Alessandro Pitanti
Researcher
Nanosciences and Nanotechnology
National Research Council of Italy
Italy
Biography
Pitanti graduated from University in Pisa in 2006, defending a thesis on the theoretical optical properties of Si/Ge multi-quantum-wells analyzed with the tight-binding technique. Moving to University of Trento for my PhD, under the supervision of prof. Lorenzo Pavesi, I started to focus on experimental Si photonics, focusing in particular on silicon nanocrystals as active material in different cavity systems.

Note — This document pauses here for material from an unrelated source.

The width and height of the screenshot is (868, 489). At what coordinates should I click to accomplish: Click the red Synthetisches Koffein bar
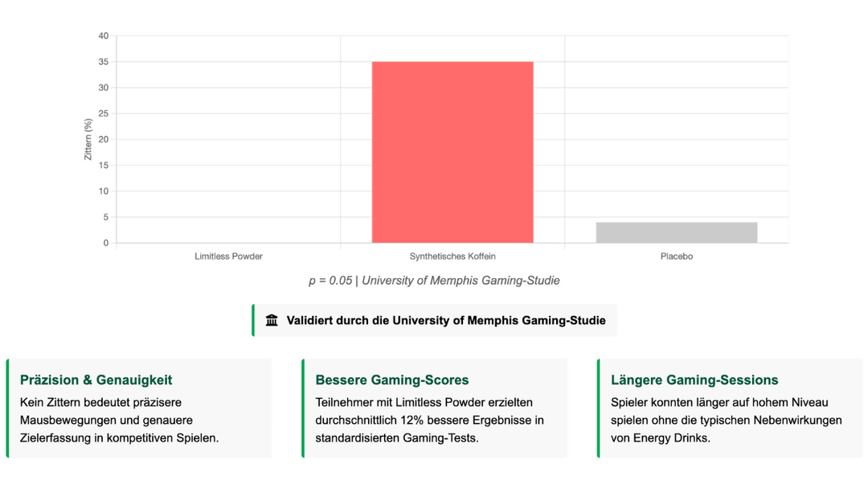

In my first post-doc at NEST – Scuola Normale Superiore and CNR-Nano, in Alessandro Tredicucci group, he moved from the Near-Infrared to the THz spectral range, where I developed efficient, room-temperature detectors based on semiconductor nanowires and smart photonic structure from light extraction and control in Quantum Cascade Lasers. Joining my new and past expertises on photonics and charge transport, I won a Marie Curie fellowship with the aim of devising opto-electro-mechanical systems under the supervision of prof. Oskar Painter at California Institute of Technology. After going back to NEST as a staff researcher I am currently starting new research lines, where NEST strong activities in THz photonics, superconductors and graphene are merged with mechanics to create new concepts for optomechanical devices.
Research Interest
Pitanti research interests focus on the control of nanomechanical objects through their interaction with electromagnetic fields. In particular, I am interested in devising active devices such as Quantum Cascade Lasers with actuable components and study the interaction of the light nonlinearities with real - although small- mechanical harmonic oscillators. In a regime where the mechanics thermal occupation can be cooled close to the ground state (1 phonon), quantum mechanical effects start to arise even in these macroscopic systems which are composed by billion of atoms. This makes these devices appealing for real world quantum applications such as quantum repeaters andquantum state translators.